PROBLEM TO WORK ON>
Could you show all lines in the entries below that contain the string "title"?

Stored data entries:
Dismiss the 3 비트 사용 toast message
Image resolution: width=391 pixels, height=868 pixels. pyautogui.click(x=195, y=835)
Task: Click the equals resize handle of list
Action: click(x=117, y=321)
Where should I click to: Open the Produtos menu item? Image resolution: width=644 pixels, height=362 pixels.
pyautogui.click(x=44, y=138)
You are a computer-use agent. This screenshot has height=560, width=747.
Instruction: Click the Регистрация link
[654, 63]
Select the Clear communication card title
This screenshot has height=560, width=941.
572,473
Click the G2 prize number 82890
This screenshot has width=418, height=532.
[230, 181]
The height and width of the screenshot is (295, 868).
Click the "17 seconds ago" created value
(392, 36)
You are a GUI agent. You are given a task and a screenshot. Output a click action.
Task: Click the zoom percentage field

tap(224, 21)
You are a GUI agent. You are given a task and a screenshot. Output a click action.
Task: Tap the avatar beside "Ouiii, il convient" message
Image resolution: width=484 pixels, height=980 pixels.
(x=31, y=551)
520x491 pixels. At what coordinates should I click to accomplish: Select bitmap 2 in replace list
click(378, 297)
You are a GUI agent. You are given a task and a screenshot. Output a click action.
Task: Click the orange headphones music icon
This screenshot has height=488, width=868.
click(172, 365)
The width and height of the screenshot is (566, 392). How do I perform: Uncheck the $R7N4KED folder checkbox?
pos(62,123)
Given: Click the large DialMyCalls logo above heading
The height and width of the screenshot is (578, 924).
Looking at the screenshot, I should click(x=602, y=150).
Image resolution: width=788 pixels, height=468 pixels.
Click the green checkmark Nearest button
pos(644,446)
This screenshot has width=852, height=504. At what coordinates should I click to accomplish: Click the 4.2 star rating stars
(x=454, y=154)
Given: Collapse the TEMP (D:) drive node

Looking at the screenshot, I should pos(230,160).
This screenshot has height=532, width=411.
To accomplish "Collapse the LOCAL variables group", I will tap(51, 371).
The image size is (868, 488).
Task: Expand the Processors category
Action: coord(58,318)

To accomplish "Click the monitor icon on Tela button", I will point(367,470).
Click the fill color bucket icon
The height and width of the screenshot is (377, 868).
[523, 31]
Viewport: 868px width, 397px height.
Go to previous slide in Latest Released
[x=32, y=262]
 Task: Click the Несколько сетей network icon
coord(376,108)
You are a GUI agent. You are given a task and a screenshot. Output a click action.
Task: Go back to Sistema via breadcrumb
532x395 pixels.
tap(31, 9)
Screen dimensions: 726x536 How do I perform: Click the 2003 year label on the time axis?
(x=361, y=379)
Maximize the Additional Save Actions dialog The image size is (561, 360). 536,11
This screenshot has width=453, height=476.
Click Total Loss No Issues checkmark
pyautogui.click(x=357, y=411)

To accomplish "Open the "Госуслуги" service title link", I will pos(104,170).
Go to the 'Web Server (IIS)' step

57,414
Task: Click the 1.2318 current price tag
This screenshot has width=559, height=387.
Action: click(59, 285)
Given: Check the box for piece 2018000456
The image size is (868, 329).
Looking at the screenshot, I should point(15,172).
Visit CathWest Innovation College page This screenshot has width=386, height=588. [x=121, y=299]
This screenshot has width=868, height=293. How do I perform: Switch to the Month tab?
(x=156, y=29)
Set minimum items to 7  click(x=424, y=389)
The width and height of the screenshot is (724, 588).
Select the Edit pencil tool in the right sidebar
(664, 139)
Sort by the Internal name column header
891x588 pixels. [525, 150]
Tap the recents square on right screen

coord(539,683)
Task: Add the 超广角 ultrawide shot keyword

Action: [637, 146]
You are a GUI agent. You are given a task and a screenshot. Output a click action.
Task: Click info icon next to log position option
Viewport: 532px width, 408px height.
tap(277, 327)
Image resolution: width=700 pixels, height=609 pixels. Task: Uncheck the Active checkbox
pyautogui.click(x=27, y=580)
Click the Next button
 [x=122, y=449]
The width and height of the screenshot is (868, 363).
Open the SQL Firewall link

SOLUTION>
Select the Clear communication card title
To accomplish "Open the "Госуслуги" service title link", I will pos(104,170).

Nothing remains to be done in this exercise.